Let’s call the whole thing Scotch!

Tomatin! Sits right on the border of the Highlands and Speyside and produces around 5 million litres of whisky a year, so they keep themselves busy up there.

I’ve visited the distillery on my way up to Inverness and what I found most memorable was the amount of imposing large warehouses that seem to cover the land for miles all around it; a sort of a cold war style military base but surrounded by grass and fields and at its heart a distillery.
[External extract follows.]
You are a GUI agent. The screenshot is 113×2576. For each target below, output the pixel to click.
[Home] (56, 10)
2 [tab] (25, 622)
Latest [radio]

I’ve already tried and enjoyed their 12 year old, which is a mixture of bourbon and sherry casks, as well as their Cu Bocan, which is a fantastic lightly peated whisky and in my opinion is a great whisky to introduce people to peat without them pulling a face that’d scare the hellhounds of Satan away after trying say, a Laphroaig 10 for the first time.

But the Tomatin we are concerned with today is their 14 year old Port Cask Finish. Of course before I dive straight into that I do need to waffle a bit, part of my nature after all.

This waffling is about casks and the reasoning behind using different casks by different distilleries. When whisky was beginning to be matured on a much larger scale than in the little Bothys tucked away in the hills of the Highlands, the casks of choice were European oak, and often ones that used to contain sherry; as this was the most popular drink of the time there was plenty of barrels available (mid-late 1880’s) but due to a fall in popularity of this fortified drink at the turn of the 20th century, these casks became much harder to come by. The rarity meant a steep increase in price and so Scotch whisky producers needed to find casks from elsewhere. Over the pond we go!

(It has been mentioned that some distilleries now buy the casks for the sherry producers and loan them to them to produce their sherry in before getting them shipped over to Scotland, such is the lack of supply).

Bourbon casks were very much plentiful and thanks to probably the greatest union agreement ever they always would be. The Coopers union in America wanted to make sure their members always had work, once a cask is made it can last up to 80 years, but what if there was a rule that said if you are producing bourbon then it had to be produced in a cask that has never held any other liquid previously? So demand for casks would always be high. Well amazingly this is what was agreed upon and so many whisky producers switched to bourbon barrels.

Taste wise, bourbon will give you those classic vanilla notes wood and citrus too, whereas sherry gives you those rich spicy fruits and Christmas pudding caramel flavours into your dram.

Experiments in cask maturation are very much a trend at the moment:
Rum: Glenfiddich Fire & Cane
Cider: Glen Moray Cider Cask Project
Red Wine: Longrow Cabernet Franc
Ice Wine: Glenfiddich Winter Storm

These are but a few examples, it’s amazing how a cask finish really changes a whisky completely. Just a quick note too; a cask finish is the last 12 months or so the whisky is transferred to their port or wine or whatever cask to ‘finish’ the whisky and impart its flavour. This tends to be more popular than whole time maturation as you can get more life out of your finishing cask this way.

What was I saying anyway? Ah yes, Review!

Tomatin Port Cask 14 year old

Nose: Fresh fruit juice, strawberry, raspberry undiluted cordial

Palate: Rich coating the whole of your mouth, malty and that fruit fresh fruit comes through again this time more strawberry syrup sitting heavy on the tongue

Finish: Little bit of a musty funk at the end but also, and bear with me on this; Haribo Strawbs, that tart sweetness just lingers right at the end. Really an enjoyable dram.

All views are my own

Dram was purchased by myself at Scotch Whisky Experience bar for £4.20

For Drinkers. For Thinkers. For Fun.

2 thoughts on “You say Tomatin, I say Tomato. . .

  1. Glenfiddich Winter Storm sounds intriguing. Ice wine is very sweet. It’d be interesting to find out what that sweetness does to the spirit. Other than make it sweeter, obviously.